ShareThis Page

Browns coach on starting rookie DeShone Kizer: 'We're not there yet'

| Friday, Aug. 11, 2017, 6:39 p.m.
Browns quarterback DeShone Kizer gets away from Saints defensive end Al-Quadin Muhammad during the second half Thursday, Aug. 10, 2017, in Cleveland.
Browns quarterback DeShone Kizer gets away from Saints defensive end Al-Quadin Muhammad during the second half Thursday, Aug. 10, 2017, in Cleveland.

CLEVELAND — DeShone Kizer's time is coming. It's just not here yet.

Kizer excited Cleveland fans and impressed his teammates with a strong performance in his NFL exhibition debut, but Browns coach Hue Jackson isn't ready to name him his starting quarterback.

Unleashing his strong arm, Kizer completed two long passes, including a 45-yard touchdown with 1 minute, 52 seconds left as he rallied the Browns to a 20-14 win over the New Orleans Saints on Thursday night. Kizer played the entire second half and outshined veterans Brock Osweiler and Cody Kessler, his competitors in the team's three-way battle for the starting QB job.

But while the 21-year-old may appear ready to take over Cleveland's offense, Jackson isn't prepared to hand him the reins.

“It is too soon,” Jackson said Friday. “I don't feel very comfortable, and that is why I haven't made that decision. There's a process to all of this. And I think we're just in the beginning phase of it for him. You want to do what's best for your team and for your players, not just because people see a bomb that's thrown down the field for 45 yards.

“There's more to playing quarterback than just that. We're not there yet.”

Jackson said he was pleased with Kizer's overall performance, pointing out he made plays “with his arm, made plays with his legs and stood in the pocket with poise.”

But Jackson, who has a long history of working with young QBs, said there were plenty of mistakes, some of them subtle and undetected by everyone but Kizer and his coach, that the second-round pick needs to correct.

The Browns don't play again until Aug. 21, when they host the New York Giants. Jackson is in no rush to name a starter for that nationally televised game and indicated he may wait several more days before deciding who takes the field first.

Kizer could get the nod, or at least leapfrog Kessler and be the second QB to get snaps. Kizer looked good against the Saints' second- and third-stringers, and the Browns would like to get a look at him against stiffer competition.

Whatever Jackson decides to do, it'll have little bearing on the long-term picture.

Kizer is the one the Browns are grooming to lead their franchise, and Jackson insists he won't rush that process.
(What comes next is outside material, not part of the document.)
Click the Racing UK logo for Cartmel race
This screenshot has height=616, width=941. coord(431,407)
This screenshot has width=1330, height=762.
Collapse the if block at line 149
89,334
“It is the making of the quarterback,” he said. “It is the raising of a quarterback. That takes time. I don't think you do things out of a knee-jerk reaction. You just don't make decisions to make them. You kind of let things play themselves out, and they will. If a guy is good enough and deserving of an opportunity, trust me, we are not in a position to where we wouldn't give the best player an opportunity.”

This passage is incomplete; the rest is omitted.